Below are records to be transcribed exactly; any pictures should be left out.

DATA: Begin

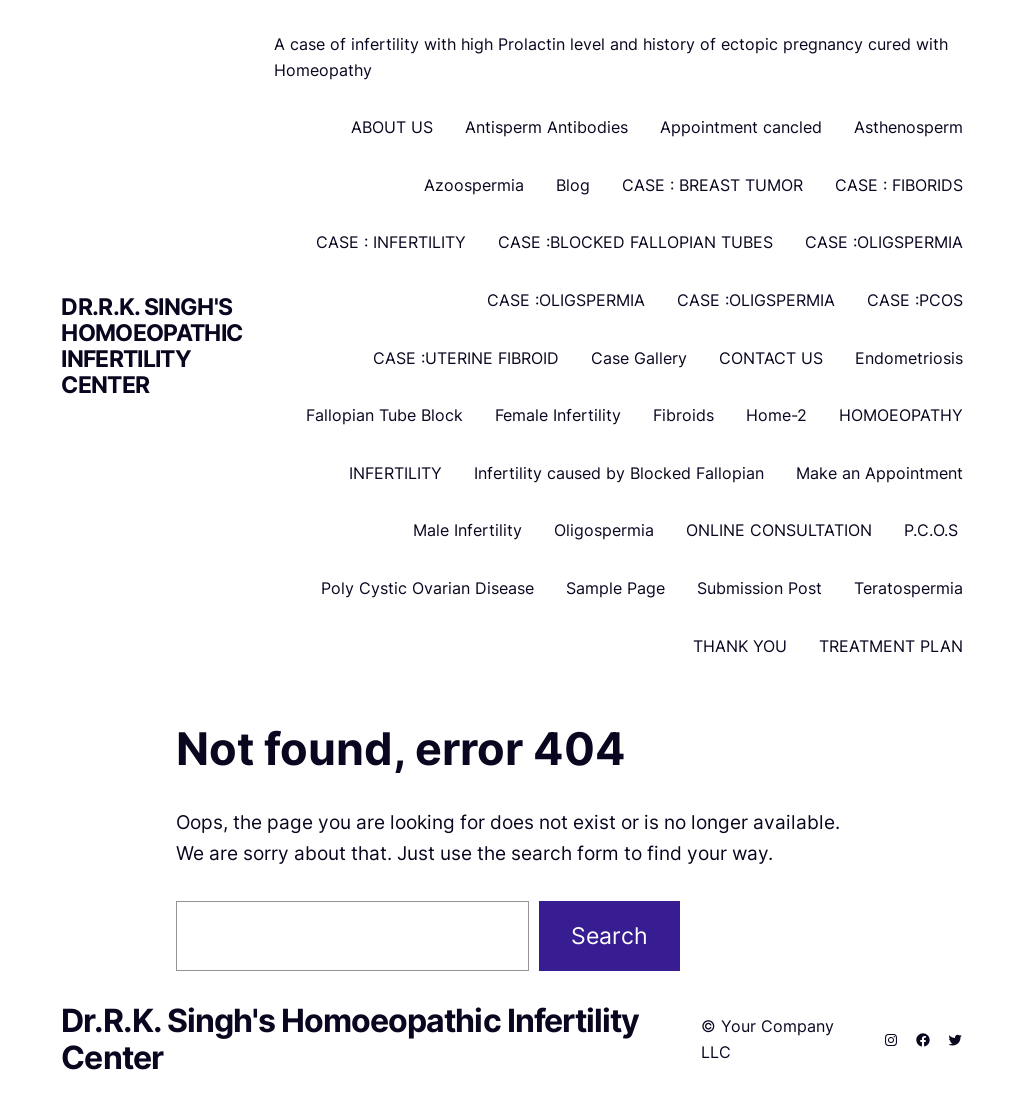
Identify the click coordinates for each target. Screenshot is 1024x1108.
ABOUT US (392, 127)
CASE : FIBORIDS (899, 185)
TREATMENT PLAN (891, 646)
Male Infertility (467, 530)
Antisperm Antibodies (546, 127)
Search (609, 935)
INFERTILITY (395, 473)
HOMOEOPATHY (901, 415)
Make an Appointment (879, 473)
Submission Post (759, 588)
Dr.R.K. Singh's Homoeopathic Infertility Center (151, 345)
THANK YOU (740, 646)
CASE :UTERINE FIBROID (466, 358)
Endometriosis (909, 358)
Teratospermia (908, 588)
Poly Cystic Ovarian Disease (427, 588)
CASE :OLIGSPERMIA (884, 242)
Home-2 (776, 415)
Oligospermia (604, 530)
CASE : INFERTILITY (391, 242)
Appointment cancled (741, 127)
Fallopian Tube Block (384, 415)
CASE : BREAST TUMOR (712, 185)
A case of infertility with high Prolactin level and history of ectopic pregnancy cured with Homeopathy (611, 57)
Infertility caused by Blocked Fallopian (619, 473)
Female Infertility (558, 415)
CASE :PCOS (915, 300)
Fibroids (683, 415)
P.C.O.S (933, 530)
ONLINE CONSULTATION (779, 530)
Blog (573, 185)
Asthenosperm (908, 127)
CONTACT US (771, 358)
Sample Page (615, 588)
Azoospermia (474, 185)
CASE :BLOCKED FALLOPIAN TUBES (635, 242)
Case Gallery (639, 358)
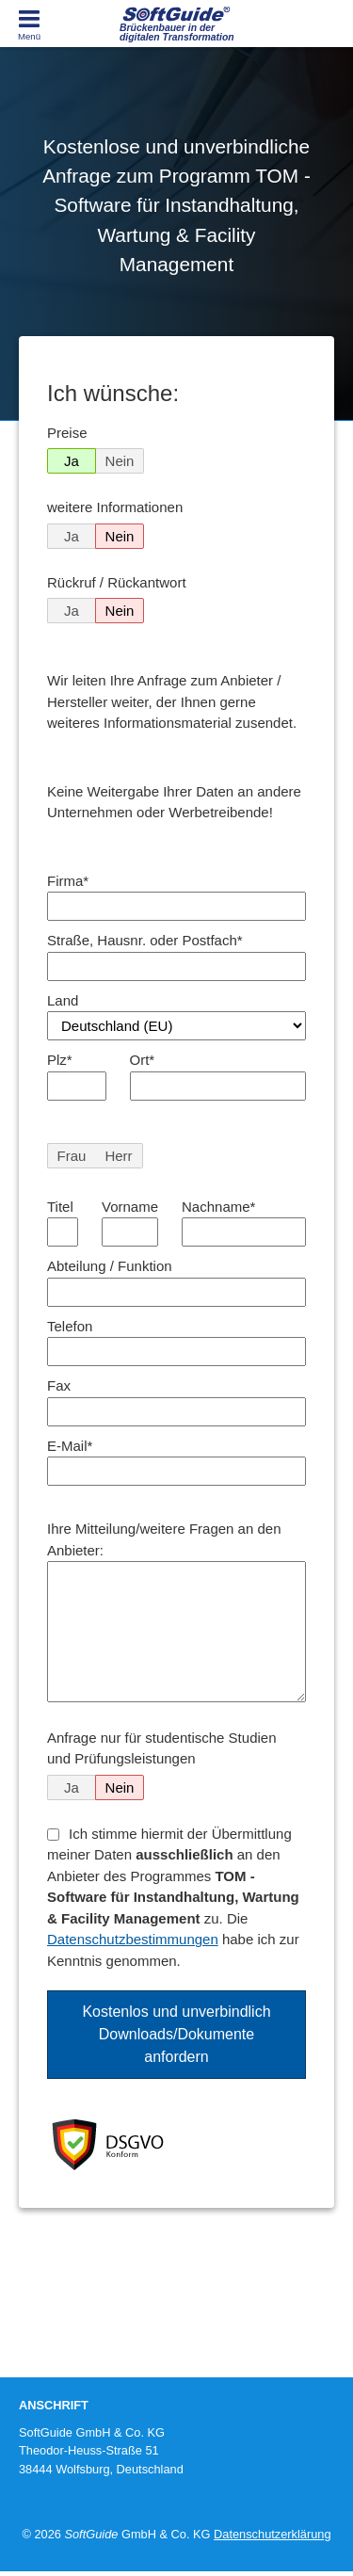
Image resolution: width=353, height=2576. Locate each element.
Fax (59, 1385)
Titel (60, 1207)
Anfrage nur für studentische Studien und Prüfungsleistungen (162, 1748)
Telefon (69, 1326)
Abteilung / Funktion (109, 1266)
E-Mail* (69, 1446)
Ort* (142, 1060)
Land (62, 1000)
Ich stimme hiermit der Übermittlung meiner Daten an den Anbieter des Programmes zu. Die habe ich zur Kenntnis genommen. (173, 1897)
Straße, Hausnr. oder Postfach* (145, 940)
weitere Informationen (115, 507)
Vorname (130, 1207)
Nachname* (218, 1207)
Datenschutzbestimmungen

DATA: End

WORKED SOLUTION
Identify the click coordinates for each target. Screenshot is 1024x1108.
ABOUT US (392, 127)
CASE : FIBORIDS (899, 185)
TREATMENT PLAN (891, 646)
Male Infertility (467, 530)
Antisperm Antibodies (546, 127)
Search (609, 935)
INFERTILITY (395, 473)
HOMOEOPATHY (901, 415)
Make an Appointment (879, 473)
Submission Post (759, 588)
Dr.R.K. Singh's Homoeopathic Infertility Center (151, 345)
THANK YOU (740, 646)
CASE :UTERINE FIBROID (466, 358)
Endometriosis (909, 358)
Teratospermia (908, 588)
Poly Cystic Ovarian Disease (427, 588)
CASE :OLIGSPERMIA (884, 242)
Home-2 (776, 415)
Oligospermia (604, 530)
CASE : INFERTILITY (391, 242)
Appointment cancled (741, 127)
Fallopian Tube Block (384, 415)
CASE : BREAST TUMOR (712, 185)
A case of infertility with high Prolactin level and history of ectopic pregnancy cured with Homeopathy (611, 57)
Infertility caused by Blocked Fallopian (619, 473)
Female Infertility (558, 415)
CASE :PCOS (915, 300)
Fibroids (683, 415)
P.C.O.S (933, 530)
ONLINE CONSULTATION (779, 530)
Blog (573, 185)
Asthenosperm (908, 127)
CONTACT US (771, 358)
Sample Page (615, 588)
Azoospermia (474, 185)
CASE :BLOCKED FALLOPIAN TUBES (635, 242)
Case Gallery (639, 358)
Image resolution: width=353, height=2576. Locate each element.
Fax (59, 1385)
Titel (60, 1207)
Anfrage nur für studentische Studien und Prüfungsleistungen (162, 1748)
Telefon (69, 1326)
Abteilung / Funktion (109, 1266)
E-Mail* (69, 1446)
Ort* (142, 1060)
Land (62, 1000)
Ich stimme hiermit der Übermittlung meiner Daten an den Anbieter des Programmes zu. Die habe ich zur Kenntnis genommen. (173, 1897)
Straße, Hausnr. oder Postfach* (145, 940)
weitere Informationen (115, 507)
Vorname (130, 1207)
Nachname* (218, 1207)
Datenschutzbestimmungen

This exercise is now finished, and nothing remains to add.